Um exemplo de ato discriminatório direto seria negar um posto de trabalho a uma pessoa gay, por força única de sua opção sexual.[4]
Na discriminação indireta, a diferença de tratamento aparece de forma indireta, dissimulada, desprovida de fator de intencionalidade, cujos efeitos advêm de práticas ou políticas aparentemente neutras, mas que redundam em atos discriminatórios.
Joaquim B. Barbosa Gomes acentua que a discriminação indireta, também chamada de “Teoria do Impacto Desproporcional”, foi uma grande inovação do direito norte-americano, pois no lugar de se buscar conter o tratamento discriminatório, se propõe a combater a “discriminação indireta”. Entendida esta como a que origina uma desigualdade não oriunda de atos concretos ou de manifestação expressa de discriminação por parte de alguém, mas de práticas administrativas, empresariais ou de políticas públicas, em princípio neutras, porém de grande potencial discriminatório. Ainda no dizer do autor, essa discriminação por “impacto desproporcional”, quase invisível, raramente abordada nos compêndios de Direito, seria a forma mais perversa de discriminação (grifo nosso), devido a sua aptidão de perpetuar situações de desigualdade resultantes de fatores histórico-culturais.[5]

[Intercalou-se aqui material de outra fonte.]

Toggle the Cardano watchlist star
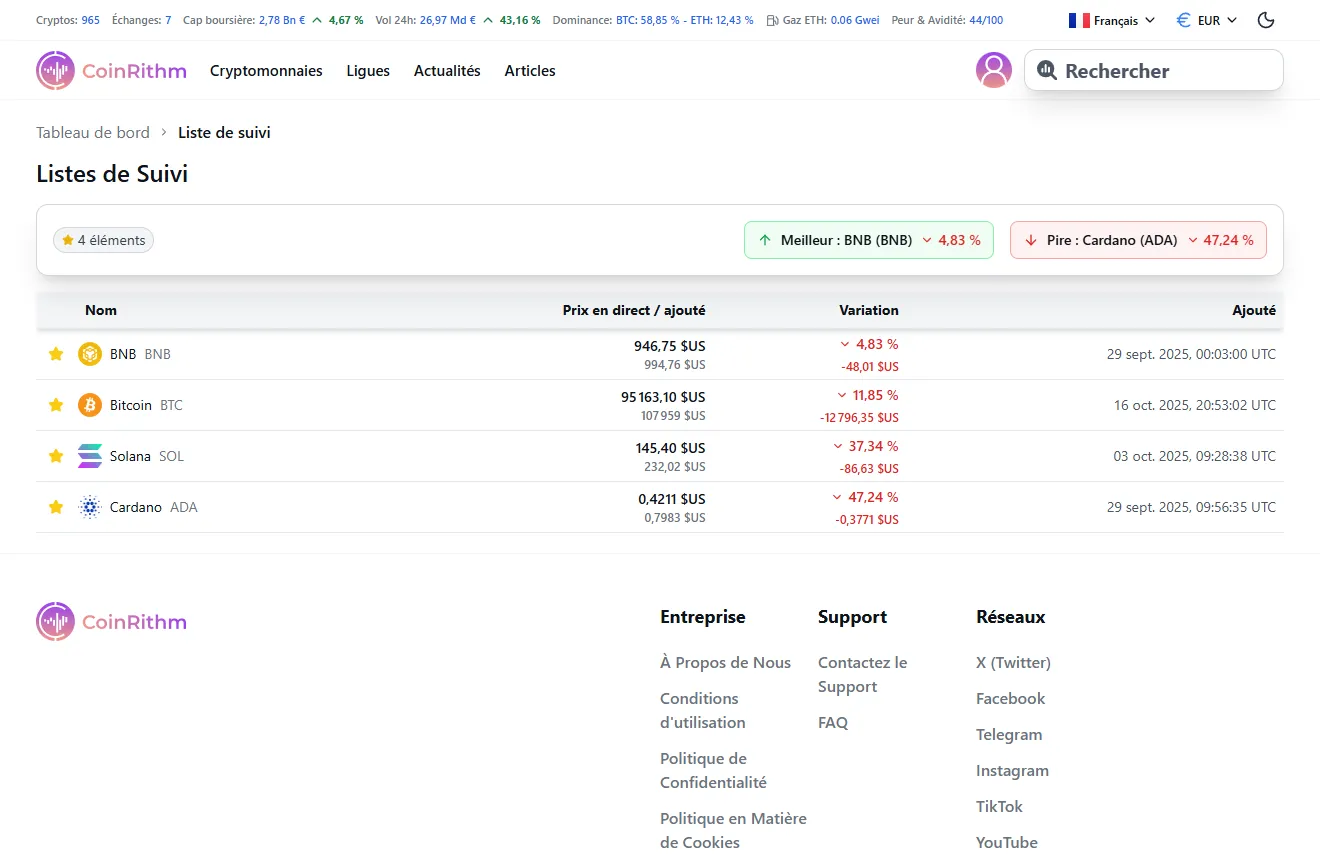The height and width of the screenshot is (866, 1320). tap(55, 506)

Exigir em uma contratação pessoal que se utilize de força física extrema ou se possua determinada altura, acarreta uma forma de discrímen indireto às mulheres e a certos grupos étnicos, acaso essa exigência não seja indispensável para o emprego ou cargo público almejado. [6]
Ainda, entende-se que a atual construção de edifícios públicos e privados que não prevejam a acessibilidade adequada para as pessoas com deficiência caracteriza uma forma de discriminação indireta.
Assim, a oposição à discriminação não se restringe a não legitimar ações que conferem tratamento ou políticas arbitrárias (discriminação direta). É preciso ir além, identificando práticas indutoras de efeitos discriminatórios, prejudiciais a um grupo específico, embora aparentemente neutras, tornando vulnerável, consequentemente, a isonomia (discriminação indireta).
Notas
[1] In https://nacoesunidas.org/tem-gente-que-sofre-discriminacao-todos-os-dias-e-se-fosse-com-voce/. Consultado em maio de 2018.
[2] MADRUGA, Sidney. Pessoas com Deficiência e Direitos Humanos. 2ª edição. São Paulo: Saraiva, 2016, p. 99-100.
[3] MADRUGA, Sidney, op. cit., p. 100.
[4] MADRUGA, Sidney, op. cit., p. 103.
[5] GOMES, Joaquim B. Barbosa. A ação afirmativa e o princípio constitucional da igualdade. O direito como instrumento de transformação social. A experiência dos EUA. Rio de Janeiro: Renovar, 2001, p. 23-24.
[6] MADRUGA, Sidney, op. cit., p. 103.